The song flowed out of him, traveling from his head to his fingertips before he knew which one he intended to play. “Best of You” by the Foo Fighters fit the night somehow.

He was good at his job, and he loved it. He had family and friends, and a decent place to live with his best friend until he moved on to the next place. For now, Tris’s spacious loft worked.

Imagining whom his buddy might bring home at the end of the night wasn’t productive. There were always other places to go. Another bed to crash in.

Surely there had to be an escape from the shitstorm his thoughts had become.

Swallowing hard, Randy strummed through the opening chords while he fought to let his mind empty. It was beyond ridiculous to be focused on Tristan and Juliet when neither one knew he’d even so much as given Jules a second look.

Or a fiftieth.

Tristan probably wouldn’t have ever guessed that when Randy dreamed, she was there. Always ghosting around the edges of his consciousness like a whisper of lyrics he could never quite catch. In reality, the woman was a vibrant red. Almost virulent. In his mind, she was a wisp of scent, a flash of dark eyes, a caress of soft, silky hair.
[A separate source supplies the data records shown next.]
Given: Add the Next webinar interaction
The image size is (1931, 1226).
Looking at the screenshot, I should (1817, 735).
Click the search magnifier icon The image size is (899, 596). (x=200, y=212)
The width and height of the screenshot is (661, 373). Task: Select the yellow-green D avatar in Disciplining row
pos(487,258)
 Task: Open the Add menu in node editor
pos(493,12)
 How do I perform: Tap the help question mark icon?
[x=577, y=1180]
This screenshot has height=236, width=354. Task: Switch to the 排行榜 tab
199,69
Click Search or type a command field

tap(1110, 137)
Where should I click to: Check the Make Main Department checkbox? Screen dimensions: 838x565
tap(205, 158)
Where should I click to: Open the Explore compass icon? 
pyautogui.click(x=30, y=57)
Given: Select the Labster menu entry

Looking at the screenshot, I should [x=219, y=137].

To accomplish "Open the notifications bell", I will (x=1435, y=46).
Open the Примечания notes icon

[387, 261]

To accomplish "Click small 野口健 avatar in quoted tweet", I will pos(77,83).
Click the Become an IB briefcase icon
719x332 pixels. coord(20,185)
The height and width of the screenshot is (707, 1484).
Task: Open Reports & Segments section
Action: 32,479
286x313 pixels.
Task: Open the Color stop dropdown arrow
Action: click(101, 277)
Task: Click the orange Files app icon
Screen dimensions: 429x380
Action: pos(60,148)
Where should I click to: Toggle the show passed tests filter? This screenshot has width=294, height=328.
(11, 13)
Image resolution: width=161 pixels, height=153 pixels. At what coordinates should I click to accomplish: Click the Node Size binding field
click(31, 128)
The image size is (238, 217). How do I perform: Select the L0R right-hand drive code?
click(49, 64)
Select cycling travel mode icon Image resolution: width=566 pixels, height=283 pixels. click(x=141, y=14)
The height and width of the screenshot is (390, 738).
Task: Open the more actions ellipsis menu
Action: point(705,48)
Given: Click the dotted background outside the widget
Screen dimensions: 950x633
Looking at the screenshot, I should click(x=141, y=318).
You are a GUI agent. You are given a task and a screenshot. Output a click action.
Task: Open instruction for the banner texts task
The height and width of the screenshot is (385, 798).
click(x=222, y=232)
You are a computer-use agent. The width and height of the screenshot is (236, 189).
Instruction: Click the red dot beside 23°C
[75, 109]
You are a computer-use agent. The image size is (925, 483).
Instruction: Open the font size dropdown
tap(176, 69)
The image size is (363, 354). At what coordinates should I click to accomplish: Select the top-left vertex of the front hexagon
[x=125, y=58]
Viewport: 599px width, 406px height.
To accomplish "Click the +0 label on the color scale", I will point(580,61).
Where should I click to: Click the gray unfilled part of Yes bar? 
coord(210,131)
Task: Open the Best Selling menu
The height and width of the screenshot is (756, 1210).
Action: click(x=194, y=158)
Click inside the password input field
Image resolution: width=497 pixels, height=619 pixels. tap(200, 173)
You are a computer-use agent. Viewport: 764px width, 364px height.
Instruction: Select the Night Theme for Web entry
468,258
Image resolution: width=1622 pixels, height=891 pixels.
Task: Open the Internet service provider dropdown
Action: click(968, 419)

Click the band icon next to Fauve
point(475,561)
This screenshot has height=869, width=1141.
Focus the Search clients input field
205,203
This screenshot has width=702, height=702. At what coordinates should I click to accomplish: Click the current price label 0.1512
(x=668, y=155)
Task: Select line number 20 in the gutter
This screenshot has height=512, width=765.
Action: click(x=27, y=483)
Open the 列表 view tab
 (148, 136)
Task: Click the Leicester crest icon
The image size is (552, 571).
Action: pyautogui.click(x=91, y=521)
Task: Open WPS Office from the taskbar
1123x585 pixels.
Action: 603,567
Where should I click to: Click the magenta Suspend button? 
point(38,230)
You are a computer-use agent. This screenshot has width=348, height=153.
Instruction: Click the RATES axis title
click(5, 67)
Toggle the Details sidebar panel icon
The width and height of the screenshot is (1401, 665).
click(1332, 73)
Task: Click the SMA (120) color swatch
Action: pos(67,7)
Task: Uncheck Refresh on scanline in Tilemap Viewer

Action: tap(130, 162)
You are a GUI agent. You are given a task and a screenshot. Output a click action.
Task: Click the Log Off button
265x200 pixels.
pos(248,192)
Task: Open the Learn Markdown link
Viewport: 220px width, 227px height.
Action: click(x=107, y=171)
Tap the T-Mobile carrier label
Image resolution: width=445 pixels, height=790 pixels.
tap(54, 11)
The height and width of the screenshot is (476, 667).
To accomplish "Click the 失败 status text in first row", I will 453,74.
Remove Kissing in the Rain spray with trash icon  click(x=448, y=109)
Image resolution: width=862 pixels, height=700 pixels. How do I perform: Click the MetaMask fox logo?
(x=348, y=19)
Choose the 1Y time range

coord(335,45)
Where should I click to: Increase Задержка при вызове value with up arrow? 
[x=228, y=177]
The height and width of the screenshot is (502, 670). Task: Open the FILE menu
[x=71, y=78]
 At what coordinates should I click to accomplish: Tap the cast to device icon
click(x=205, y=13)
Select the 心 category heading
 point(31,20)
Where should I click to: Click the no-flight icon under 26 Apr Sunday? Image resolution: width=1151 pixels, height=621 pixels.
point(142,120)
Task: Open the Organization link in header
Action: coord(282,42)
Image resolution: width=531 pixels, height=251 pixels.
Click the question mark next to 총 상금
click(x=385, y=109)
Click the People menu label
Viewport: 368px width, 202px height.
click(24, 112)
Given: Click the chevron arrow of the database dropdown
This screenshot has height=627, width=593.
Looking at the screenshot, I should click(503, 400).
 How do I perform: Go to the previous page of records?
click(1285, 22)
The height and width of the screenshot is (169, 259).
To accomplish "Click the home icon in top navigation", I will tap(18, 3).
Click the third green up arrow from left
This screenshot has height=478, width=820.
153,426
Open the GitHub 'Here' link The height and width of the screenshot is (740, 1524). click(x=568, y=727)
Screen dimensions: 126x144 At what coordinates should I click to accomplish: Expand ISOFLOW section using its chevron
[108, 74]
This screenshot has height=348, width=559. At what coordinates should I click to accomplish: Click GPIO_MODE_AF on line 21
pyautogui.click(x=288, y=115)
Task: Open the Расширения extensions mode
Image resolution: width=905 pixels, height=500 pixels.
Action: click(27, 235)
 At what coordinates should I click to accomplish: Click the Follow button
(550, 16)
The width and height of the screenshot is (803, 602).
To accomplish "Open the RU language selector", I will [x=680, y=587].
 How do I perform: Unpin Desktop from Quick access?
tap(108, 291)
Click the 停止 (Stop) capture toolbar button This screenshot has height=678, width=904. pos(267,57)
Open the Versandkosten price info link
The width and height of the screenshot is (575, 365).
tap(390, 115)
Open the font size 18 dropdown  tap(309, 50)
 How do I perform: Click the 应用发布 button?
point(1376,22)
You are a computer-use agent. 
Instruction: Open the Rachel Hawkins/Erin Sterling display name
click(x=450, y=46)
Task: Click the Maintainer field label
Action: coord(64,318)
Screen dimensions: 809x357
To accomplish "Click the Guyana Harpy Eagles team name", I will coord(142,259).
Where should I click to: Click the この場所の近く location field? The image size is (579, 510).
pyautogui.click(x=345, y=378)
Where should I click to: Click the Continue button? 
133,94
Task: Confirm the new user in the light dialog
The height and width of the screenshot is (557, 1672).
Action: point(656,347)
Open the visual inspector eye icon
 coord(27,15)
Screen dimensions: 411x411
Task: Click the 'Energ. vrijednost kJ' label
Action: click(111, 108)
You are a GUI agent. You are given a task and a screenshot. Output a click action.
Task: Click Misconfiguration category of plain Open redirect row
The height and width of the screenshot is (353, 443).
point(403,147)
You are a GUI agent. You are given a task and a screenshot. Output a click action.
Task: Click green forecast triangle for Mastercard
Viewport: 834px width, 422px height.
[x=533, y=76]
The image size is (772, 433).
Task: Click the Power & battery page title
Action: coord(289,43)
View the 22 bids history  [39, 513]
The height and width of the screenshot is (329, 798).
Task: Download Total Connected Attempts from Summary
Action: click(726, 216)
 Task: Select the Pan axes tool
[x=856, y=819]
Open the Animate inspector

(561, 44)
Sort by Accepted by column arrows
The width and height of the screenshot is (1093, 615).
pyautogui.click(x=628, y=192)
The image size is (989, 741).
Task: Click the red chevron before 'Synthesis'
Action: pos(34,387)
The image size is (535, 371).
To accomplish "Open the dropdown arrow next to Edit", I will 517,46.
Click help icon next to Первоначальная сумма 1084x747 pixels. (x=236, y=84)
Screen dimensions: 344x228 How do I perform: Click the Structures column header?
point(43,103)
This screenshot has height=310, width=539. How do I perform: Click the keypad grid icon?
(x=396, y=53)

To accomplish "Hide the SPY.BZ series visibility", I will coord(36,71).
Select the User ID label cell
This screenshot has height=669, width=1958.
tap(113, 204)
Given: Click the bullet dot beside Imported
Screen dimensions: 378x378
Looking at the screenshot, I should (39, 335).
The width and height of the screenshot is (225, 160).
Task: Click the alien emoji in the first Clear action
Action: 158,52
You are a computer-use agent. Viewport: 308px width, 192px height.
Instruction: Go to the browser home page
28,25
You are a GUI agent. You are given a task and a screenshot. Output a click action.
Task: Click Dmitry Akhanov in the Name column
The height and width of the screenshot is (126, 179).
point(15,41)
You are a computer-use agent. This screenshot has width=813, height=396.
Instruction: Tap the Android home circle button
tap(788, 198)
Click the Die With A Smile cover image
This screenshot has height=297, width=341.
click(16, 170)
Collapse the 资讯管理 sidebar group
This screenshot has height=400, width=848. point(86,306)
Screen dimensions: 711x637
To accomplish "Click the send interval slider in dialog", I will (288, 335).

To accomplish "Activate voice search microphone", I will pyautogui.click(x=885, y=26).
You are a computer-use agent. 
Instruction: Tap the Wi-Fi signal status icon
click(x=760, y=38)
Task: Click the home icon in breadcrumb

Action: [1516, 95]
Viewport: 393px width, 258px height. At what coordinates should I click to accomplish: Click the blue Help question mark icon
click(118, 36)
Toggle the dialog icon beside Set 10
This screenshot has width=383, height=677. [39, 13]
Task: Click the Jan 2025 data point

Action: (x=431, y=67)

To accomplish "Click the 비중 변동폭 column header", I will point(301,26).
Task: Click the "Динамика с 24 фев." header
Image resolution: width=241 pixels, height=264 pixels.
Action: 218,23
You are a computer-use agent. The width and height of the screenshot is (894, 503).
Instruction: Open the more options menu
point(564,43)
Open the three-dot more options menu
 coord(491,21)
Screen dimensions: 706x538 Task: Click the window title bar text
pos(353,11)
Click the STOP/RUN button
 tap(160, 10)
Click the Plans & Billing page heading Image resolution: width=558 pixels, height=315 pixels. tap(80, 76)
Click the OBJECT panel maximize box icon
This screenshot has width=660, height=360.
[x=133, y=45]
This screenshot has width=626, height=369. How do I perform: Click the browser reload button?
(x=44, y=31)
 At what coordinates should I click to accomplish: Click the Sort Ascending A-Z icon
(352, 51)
“So this is where you’re hiding away?”

Randy’s shoulders stiffened at the familiar deep voice behind him but his fingers continued on their predestined path. He’d reached the point where he didn’t have to think about the correct chord progression. Now it had become a matter of setting the train on its figure-eight loop and standing back as it charged over the tracks.

“Huh?” Heavy footsteps thudded over the tiled floor. Something Italian and expensive no doubt, like so much of the architecture in that area. “Can’t speak?”

Randy forced his shoulders to relax. Better, easier, to have something in his hands so he didn’t have to turn and face his friend. He wasn’t entirely sure he could stomach Tristan’s slow grin right now.

Tristan was the head chef at Ace Hotel’s restaurant The Hollow, and he was every inch the cocky, talented wizard with food—and women—that he seemed. If Tris ever doubted himself, Randy had never borne witness to it. His friend was self-assured in every damn way.

Randy only envied that about a third of the time.

He also needed to speak the hell up before his silence said more than his words ever could.

“Not hiding,” he replied, and he didn’t even sound gruff. He was just focused on the music he usually only sought when he was pissed or happy, but rarely in between.

“No? Is that why your phone’s off?”

Shit, was it? He forgot the damn thing existed as often as he remembered to turn it on. More, because he wanted to be tethered to technology about as much as he wanted to be having this conversation with Tris.

So he played. Like the musicians on the goddamn Titanic, he’d just keep on keeping on while the ship tipped onto its axis and water crept over the sides.

“Forgot,” he said, jerking up his head when Tris laid his hand over the strings and rendered them silent. “What the fuck, man?”

“Yeah, what the fuck, man? Good question. Answer mine and I’ll answer yours.”

Before Randy could respond, Tristan stepped back with a swish of his stupid Superman cape. Intentional or not, the movement made Randy’s lips twitch with amusement in spite of everything.

He really wasn’t built to have temper tantrums. His mom would’ve skinned his hide if she’d known how he was acting, and especially over what. The Pruitt family made a habit of going after what they wanted. For that matter, so did he. He’d worked his way up from the backend of the crew, doing whatever shit jobs were dumped on his plate, to become the head lighting engineer on what just might end up a tour across the United States. Eventually, maybe even the world.

The moon was the limit for Warning Sign. And for Juliet.

“I didn’t hear a question. Just some general grumbling about my etiquette. Here’s my opinion on that.” He flipped off Tristan and set the guitar between his feet.

Tristan grunted and shook his head. “Asshole. Here I was being all considerate and shit by even coming to find you.”